Óscar Cardozo foi contratado para ser o goleador do Benfica e a massa adepta considera que o avultado investimento que nele foi feito obriga a um aumento das exigências. O cartão de visita do paraguaio foi exibido na Roménia, num desafio de preparação frente ao Cluj, quando apontou o primeiro golo com um forte remate de pé esquerdo de fora de área. Mais tarde, à medida que surgiram os maus resultados, o ponta-de-lança começou a ouvir as primeiras críticas. O mimetismo foi, assim, tentando estabelecer a ideia que Cardozo não sabia ou não sabe cabecear.
Percebe-se que as exigências sejam altas em relação ao rendimento que Cardozo pode e deve apresentar, mesmo que o Benfica ainda esteja longe da organização colectiva ideal. Porém, há situações no jogo do avançado que têm de ser melhoradas, mesmo antes dessa alegada incapacidade técnica para cabecear, que já foi, de certa forma, contrariada com os golos ao Shakhtar e à Académica. O principal problema de Cardozo reside, sobretudo, na falta de bravura a disputar os lances com os adversários, especialmente naqueles em que está de costas para a baliza. Esse é o grande defeito que o paraguaio revela e que prova que ainda terá de se adaptar à maior agressividade e intensidade de jogo do futebol europeu.
Quando Cardozo perder o medo de ir ao choque e aprender a executar o passe e o remate com mais rapidez, então teremos um avançado mais próximo daquilo que é possível exigir. Não dribla, não é tão resoluto nos espaços curtos como se desejaria, mas tem, indiscutivelmente, alguns pontos que devem ser bem desenvolvidos e que o podem tornar num dos melhores avançados que o Benfica teve nos últimos anos. Esta “súbita” incapacidade para cabecear, tão difundida por uma grande parte da comunicação social que possivelmente tenta vender um D. Sebastião em forma de Van Basten ou Mário Jardel, acaba por ser uma falsa questão. Para além das lesões, há outros factores muito mais decisivos que estão implicados nos desempenhos menos conseguidos no início de época. É também contra as frases feitas que os jogadores têm de lutar e, neste caso, Cardozo até mostrou que tem sido capaz de ultrapassar o momento de crítica.

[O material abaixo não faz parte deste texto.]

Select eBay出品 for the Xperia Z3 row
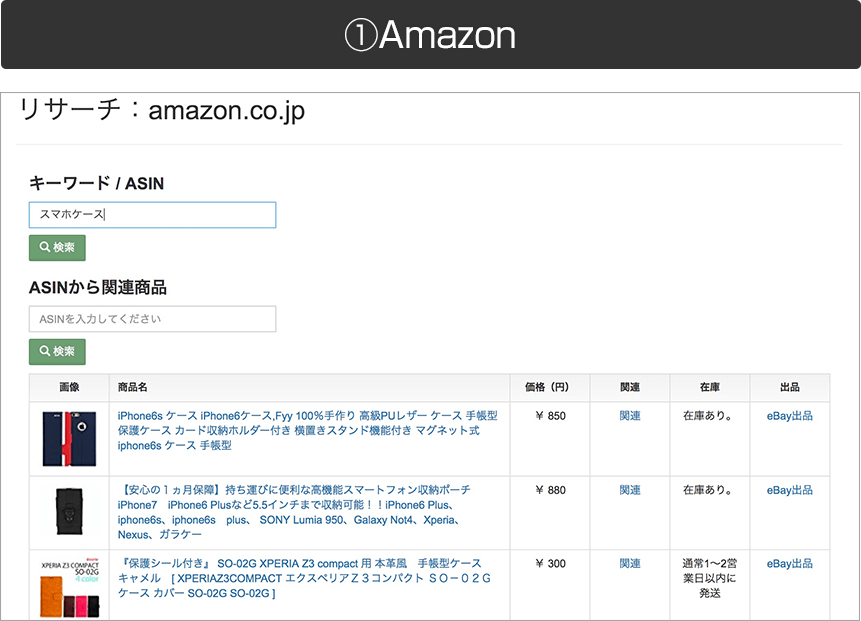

O tempo, conjugado com uma visão ajustada do fenómeno do futebol, é sempre o melhor conselheiro para travar a euforia dos media enquanto veículos de informação e criadores de sonhos no grande público. Gonzalo Bergessio, rapidamente promovido a estrela nos treinos de pré-época, foi um exemplo cabal da velocidade com que os media queriam a todo o custo criar uma referência que fizesse com que os aficionados do Benfica não se sentissem defraudados com a saída de Fabrizio Miccoli.